The JobContext struct gives the handler access to metadata about the current execution:

pub const JobContext = struct {
job: Job, // full job record
attempt: i32, // current attempt number (1-based)
cancelled: *const std.atomic.Value(bool), // cooperative cancellation flag
};

You can check ctx.cancelled.load(.acquire) inside long-running handlers to exit early when the supervisor is shutting down.

Workers are registered with the supervisor by name before calling start(). Each registration pairs a string name with a handler function and optional configuration:

supervisor.registerWorker(.{
.name = "resize_image",
.handler = &resizeImageWorker,
.retry_strategy = .{ .exponential = .{
.base_seconds = 15,
.max_seconds = 3600,
.jitter = true,
}},
.opts = .{ .max_attempts = 10 },
});
FieldTypeDefaultDescription
name[]const u8(required)Unique name used to match enqueued jobs to this handler
handlerHandlerFn(required)The function that processes the job
optsJobOptsJobOpts{}Default options applied when enqueuing (can be overridden per-job)
retry_strategyRetryStrategyexponential backoffHow to compute the delay between retries

The supervisor supports up to 64 registered workers.
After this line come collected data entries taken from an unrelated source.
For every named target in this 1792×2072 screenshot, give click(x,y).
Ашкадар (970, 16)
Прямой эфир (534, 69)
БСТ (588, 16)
The Supervisor is generic over a store type. The library provides convenience aliases:

// In-memory
var supervisor = try zzz_jobs.MemorySupervisor.init(.{}, config);
// SQLite-backed (requires -Dsqlite=true at build time)
var supervisor = try zzz_jobs.SqliteSupervisor.init(
.{ .pool = &db_pool },
config,
);
// PostgreSQL-backed (requires -Dpostgres=true)
var supervisor = try zzz_jobs.PgSupervisor.init(
.{ .pool = &db_pool },
config,
);

The second argument to init is a Supervisor.Config:

FieldTypeDefaultDescription
queues[]const QueueConfig&.{.{}}List of queues to process, each with a name and concurrency
poll_interval_msu321000How often idle workers check for new jobs (milliseconds)
rescue_interval_msu3260_000How often the rescue thread scans for stuck jobs
shutdown_timeout_msu3230_000Maximum time to wait for in-flight jobs during shutdown

Each queue entry controls the parallelism for that named queue:

.queues = &.{
.{ .name = "default", .concurrency = 10 },
.{ .name = "critical", .concurrency = 5 },
.{ .name = "bulk", .concurrency = 2 },
},
FieldTypeDefaultDescription
name[]const u8"default"Queue name (must match the queue field in JobOpts)
concurrencyu810Number of worker threads polling this queue

The supervisor spawns one OS thread per concurrency slot, up to a maximum of 512 threads total across all queues.

  1. Initialize the supervisor with a store config and supervisor config.

  2. Register workers — call registerWorker for each job type your application handles.

  3. Enqueue jobs — you can enqueue before or after starting the supervisor. Jobs enqueued before start() will be picked up immediately.

  4. Startsupervisor.start() spawns worker threads, the rescue thread, and the cron scheduler thread (if cron jobs are registered).

  5. Stopsupervisor.stop() sets the running flag to false and joins all threads. In-flight jobs finish their current execution before threads exit.

  6. Deinitsupervisor.deinit() calls stop() if still running, then tears down the store.

var supervisor = try zzz_jobs.MemorySupervisor.init(.{}, .{
.queues = &.{.{ .name = "default", .concurrency = 4 }},
.poll_interval_ms = 500,
});
defer supervisor.deinit();
supervisor.registerWorker(.{
.name = "my_worker",
.handler = &myHandler,
});
_ = try supervisor.enqueue("my_worker", "{}", .{});
try supervisor.start();
// Application runs...
supervisor.stop();

When a worker thread picks up a job, the following sequence occurs:

  1. The store’s claim method atomically transitions the job from available to executing and increments its attempt counter.
  2. The supervisor looks up the registered handler by matching job.worker against registered worker names.
  3. If no handler is found, the job is immediately discarded with the error "no handler registered".
  4. If a handler exists, it is called with the job’s args and a JobContext.
  5. On success (handler returns normally), the store’s complete method transitions the job to completed.
  6. On failure (handler returns an error), the store’s fail method either:
    • Transitions the job back to available with a future scheduled_at (computed from the retry strategy) if attempts remain.
    • Transitions the job to discarded if attempt >= max_attempts.

The supervisor runs a dedicated rescue thread that periodically scans for jobs stuck in the executing state. A job is considered stuck if its attempted_at timestamp is older than the configured timeout (default 300 seconds). Stuck jobs are moved back to available so they can be retried.

The rescue interval is controlled by rescue_interval_ms in the supervisor config (default: 60 seconds).

You can pause and resume individual queues at runtime:

supervisor.pauseQueue("bulk"); // workers stop claiming from "bulk"
// ... later ...
supervisor.resumeQueue("bulk"); // resume processing

Pausing a queue does not cancel in-flight jobs — it only prevents new jobs from being claimed.